Saturday's winners: John McCain in South Carolina;
Mitt Romney and Hillary Clinton in Nevada. (Associated Press)
Amy Chozick, Alex Frangos and Elizabeth Holmes (Wall Street Jornal) report on the presidential race:
Sens. Hillary Clinton and John McCain were quick to react to the Fed’s surprise three-quarter percentage-point rate cut this morning — but offered quite different messages.
“This is a global economic crisis,” Clinton said at a news conference early this morning. “It has pushed the Fed into an emergency meeting and a rate cut in an effort to take whatever action can be taken on the monetary side to begin to try to stabilize this situation which is obviously deteriorating.”
She went on to say that President Bush already should have convened a “working group on financial markets. … This has to be regulated across markets with regulators here and regulators around the world.” She also urged top lawmakers and the White House to reach agreement at their meeting today on a stimulus package that can clear Congress quickly.
McCain, on the other hand, didn’t apply the pressure, though he did put in a plug for his stimulus plan, consisting mostly of tax cuts, and a plug for the Fed. “The role of the Federal Reserve is to ensure that our financial markets are well-functioning and to support economic growth,” he explained in a statement. “I am confident that the action taken this morning to cut two key rates will support these goals.

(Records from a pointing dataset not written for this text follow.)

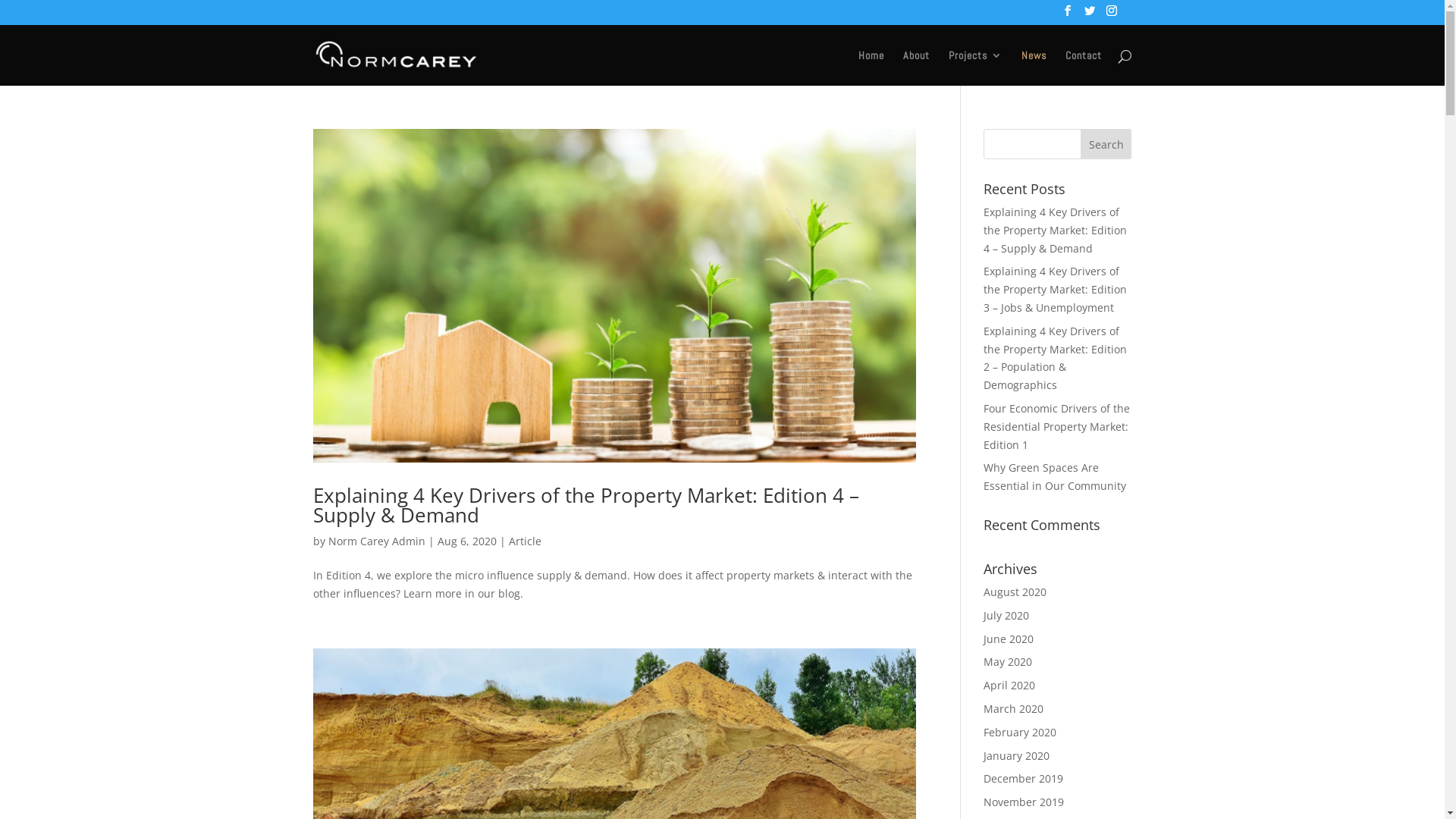
Contact Element type: text (1082, 67)
August 2020 Element type: text (1014, 591)
November 2019 Element type: text (1023, 801)
Why Green Spaces Are Essential in Our Community Element type: text (1054, 476)
May 2020 Element type: text (1007, 661)
About Element type: text (915, 67)
March 2020 Element type: text (1013, 708)
News Element type: text (1032, 67)
Norm Carey Admin Element type: text (375, 540)
Article Element type: text (524, 540)
July 2020 Element type: text (1006, 615)
Projects Element type: text (974, 67)
April 2020 Element type: text (1009, 684)
December 2019 Element type: text (1023, 778)
January 2020 Element type: text (1016, 755)
Home Element type: text (871, 67)
Search Element type: text (1106, 143)
February 2020 Element type: text (1019, 731)
June 2020 Element type: text (1008, 638)
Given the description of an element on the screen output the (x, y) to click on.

The U.S. economy has proven to be quite resilient. I am concerned about financial market events, but with the right leadership and pro-growth policies the economy can weather this upheaval.”
In Boca Raton, Fla., Mitt Romney, former governor of Massachusetts and former head of Bain Capital, acknowledged concerns about the stock market, and mentioning his investment in a blind trust at Sun Capital, which was started by one of the event’s attendees. “I hope I still have it at Sun Capital and I hope that as of tonight Sun Capital still has it too, so we’re all a little nervous about that,” he joked.
Getting serious — and optimistic — Romney said: “I can tell you from my own personal experience that every time I’ve seen things really get scary and the markets really collapse that I put aside that fear for a moment and say, ‘Ah-ha, is this a buying opportunity?’ Because my experience has always been what goes down, comes back up.”
He then returned to the presidential pitch, saying that restoring the economy’s health “is going to require, I believe, action on the part of leadership in Washington to do those things which will convince the world that America is going to come back strong and our economic foundation is secure.”